• **Documento fuente**
*-*-*

Nos extrañamos de las cosas cuando no logramos comprenderlas. Pero, no es malo extrañarse, pues constituye un momento necesario en el proceso del saber y el comprender. Quedarse con la boca abierta, expresando pasmo o maravilla ante lo que acontece y nos impacta, no denota nada alarmante en sí mismo. Lo es el permanecer en dicho estado indefinidamente o más tiempo del estrictamente necesario, el preciso para recomponernos, recuperar la compostura y recobrar el juicio. De lo contrario, uno podría ser tomado, como mínimo, por un memo, un papanatas o, dicho todavía más gráficamente, por un papamoscas. Quiero decir: aquel que, boquiabierto, se traga con facilidad una mosca —se traga cualquier cosa—, a menos que ande precavido o reaccione oportunamente.

*-*-*

• **Información proporcionada**
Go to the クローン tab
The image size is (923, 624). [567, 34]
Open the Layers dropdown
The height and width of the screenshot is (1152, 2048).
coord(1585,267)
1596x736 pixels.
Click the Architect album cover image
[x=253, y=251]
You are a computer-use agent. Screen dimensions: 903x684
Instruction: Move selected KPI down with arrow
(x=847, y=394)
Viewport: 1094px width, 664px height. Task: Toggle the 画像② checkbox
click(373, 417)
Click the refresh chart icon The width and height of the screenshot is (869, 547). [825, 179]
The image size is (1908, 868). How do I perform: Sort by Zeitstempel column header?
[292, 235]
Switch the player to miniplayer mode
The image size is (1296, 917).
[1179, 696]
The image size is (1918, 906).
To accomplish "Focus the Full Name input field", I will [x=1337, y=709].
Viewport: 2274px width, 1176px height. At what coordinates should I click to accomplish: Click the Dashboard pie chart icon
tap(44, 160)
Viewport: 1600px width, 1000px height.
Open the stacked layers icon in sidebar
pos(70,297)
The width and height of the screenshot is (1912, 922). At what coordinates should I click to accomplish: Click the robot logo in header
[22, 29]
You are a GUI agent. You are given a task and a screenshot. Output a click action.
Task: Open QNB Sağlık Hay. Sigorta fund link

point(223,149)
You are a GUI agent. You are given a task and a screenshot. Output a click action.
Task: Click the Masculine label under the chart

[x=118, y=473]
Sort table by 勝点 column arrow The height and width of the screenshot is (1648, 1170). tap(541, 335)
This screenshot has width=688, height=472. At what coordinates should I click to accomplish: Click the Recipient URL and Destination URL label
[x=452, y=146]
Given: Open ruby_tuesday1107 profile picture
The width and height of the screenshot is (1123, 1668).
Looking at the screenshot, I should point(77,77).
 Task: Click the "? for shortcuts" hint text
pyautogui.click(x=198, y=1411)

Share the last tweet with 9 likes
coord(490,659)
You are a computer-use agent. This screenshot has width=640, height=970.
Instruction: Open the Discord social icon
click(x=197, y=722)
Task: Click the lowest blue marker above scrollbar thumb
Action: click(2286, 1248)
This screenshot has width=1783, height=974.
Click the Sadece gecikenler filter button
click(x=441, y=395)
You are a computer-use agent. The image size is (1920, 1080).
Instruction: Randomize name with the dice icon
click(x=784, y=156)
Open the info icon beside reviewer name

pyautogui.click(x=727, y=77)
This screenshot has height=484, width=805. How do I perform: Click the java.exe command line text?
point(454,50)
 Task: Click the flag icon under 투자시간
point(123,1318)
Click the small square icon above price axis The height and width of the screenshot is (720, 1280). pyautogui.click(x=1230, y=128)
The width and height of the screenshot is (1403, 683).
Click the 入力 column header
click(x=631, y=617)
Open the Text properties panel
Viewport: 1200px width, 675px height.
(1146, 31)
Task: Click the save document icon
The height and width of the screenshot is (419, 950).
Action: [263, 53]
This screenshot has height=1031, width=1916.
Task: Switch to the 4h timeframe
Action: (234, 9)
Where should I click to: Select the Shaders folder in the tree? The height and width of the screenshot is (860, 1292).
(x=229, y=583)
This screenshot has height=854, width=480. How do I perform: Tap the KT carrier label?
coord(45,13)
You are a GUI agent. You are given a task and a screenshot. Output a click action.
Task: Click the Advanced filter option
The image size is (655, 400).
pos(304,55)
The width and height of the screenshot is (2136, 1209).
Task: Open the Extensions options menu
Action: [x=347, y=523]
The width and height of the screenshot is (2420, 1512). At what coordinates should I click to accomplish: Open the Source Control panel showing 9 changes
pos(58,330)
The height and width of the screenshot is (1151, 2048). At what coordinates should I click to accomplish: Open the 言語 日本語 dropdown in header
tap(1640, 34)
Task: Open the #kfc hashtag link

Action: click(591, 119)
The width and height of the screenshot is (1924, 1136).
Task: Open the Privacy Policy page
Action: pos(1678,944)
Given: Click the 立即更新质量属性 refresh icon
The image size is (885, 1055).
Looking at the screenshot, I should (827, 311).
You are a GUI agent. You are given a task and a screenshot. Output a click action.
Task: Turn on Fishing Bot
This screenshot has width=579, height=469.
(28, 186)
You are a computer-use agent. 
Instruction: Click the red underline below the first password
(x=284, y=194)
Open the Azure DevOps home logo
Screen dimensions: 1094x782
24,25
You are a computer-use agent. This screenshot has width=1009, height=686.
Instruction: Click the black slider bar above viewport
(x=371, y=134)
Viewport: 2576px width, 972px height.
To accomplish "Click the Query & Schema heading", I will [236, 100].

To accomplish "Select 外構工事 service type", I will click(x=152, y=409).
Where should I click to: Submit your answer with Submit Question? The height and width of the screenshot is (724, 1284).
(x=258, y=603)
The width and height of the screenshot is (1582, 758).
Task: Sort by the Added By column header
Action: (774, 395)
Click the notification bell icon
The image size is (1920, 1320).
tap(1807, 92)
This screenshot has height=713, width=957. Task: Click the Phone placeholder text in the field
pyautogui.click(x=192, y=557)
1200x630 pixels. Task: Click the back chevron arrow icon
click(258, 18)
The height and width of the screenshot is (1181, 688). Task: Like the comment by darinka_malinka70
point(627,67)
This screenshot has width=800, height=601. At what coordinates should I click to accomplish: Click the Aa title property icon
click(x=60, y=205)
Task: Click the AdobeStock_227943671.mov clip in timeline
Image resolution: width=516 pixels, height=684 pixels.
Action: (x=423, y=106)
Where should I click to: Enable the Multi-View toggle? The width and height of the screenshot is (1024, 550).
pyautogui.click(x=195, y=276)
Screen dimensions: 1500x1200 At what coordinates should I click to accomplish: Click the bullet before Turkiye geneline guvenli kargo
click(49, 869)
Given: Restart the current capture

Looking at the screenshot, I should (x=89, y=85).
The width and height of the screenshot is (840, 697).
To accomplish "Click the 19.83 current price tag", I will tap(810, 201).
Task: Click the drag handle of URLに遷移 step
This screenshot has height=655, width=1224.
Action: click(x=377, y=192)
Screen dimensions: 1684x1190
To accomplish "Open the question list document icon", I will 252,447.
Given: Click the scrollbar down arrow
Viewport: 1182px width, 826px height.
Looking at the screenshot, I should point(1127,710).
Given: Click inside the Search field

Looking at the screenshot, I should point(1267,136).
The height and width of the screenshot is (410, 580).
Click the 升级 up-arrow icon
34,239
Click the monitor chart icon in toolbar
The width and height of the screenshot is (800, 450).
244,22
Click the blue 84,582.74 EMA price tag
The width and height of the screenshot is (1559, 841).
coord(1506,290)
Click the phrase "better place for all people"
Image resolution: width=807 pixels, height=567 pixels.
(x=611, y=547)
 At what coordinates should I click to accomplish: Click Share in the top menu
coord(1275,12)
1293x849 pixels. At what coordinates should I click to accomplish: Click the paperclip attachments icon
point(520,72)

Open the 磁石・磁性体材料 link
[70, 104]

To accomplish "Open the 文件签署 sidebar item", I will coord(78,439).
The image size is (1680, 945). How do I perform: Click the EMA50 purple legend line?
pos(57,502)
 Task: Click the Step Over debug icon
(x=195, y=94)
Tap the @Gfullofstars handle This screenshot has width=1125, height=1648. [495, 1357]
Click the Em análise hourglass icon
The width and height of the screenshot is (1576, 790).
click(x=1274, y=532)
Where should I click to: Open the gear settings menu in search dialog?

*-*-*

• **Tarea por realizar**
Anota al pie de la letra el fragmento del documento fuente que empieza con las palabras que contienen "Nos extrañamos de" y acaba con "o reaccione oportunamente.". Para resolver lo que se pide, utiliza únicamente el documento fuente.

• **Resultado del ejercicio**
Nos extrañamos de las cosas cuando no logramos comprenderlas. Pero, no es malo extrañarse, pues constituye un momento necesario en el proceso del saber y el comprender. Quedarse con la boca abierta, expresando pasmo o maravilla ante lo que acontece y nos impacta, no denota nada alarmante en sí mismo. Lo es el permanecer en dicho estado indefinidamente o más tiempo del estrictamente necesario, el preciso para recomponernos, recuperar la compostura y recobrar el juicio. De lo contrario, uno podría ser tomado, como mínimo, por un memo, un papanatas o, dicho todavía más gráficamente, por un papamoscas. Quiero decir: aquel que, boquiabierto, se traga con facilidad una mosca —se traga cualquier cosa—, a menos que ande precavido o reaccione oportunamente.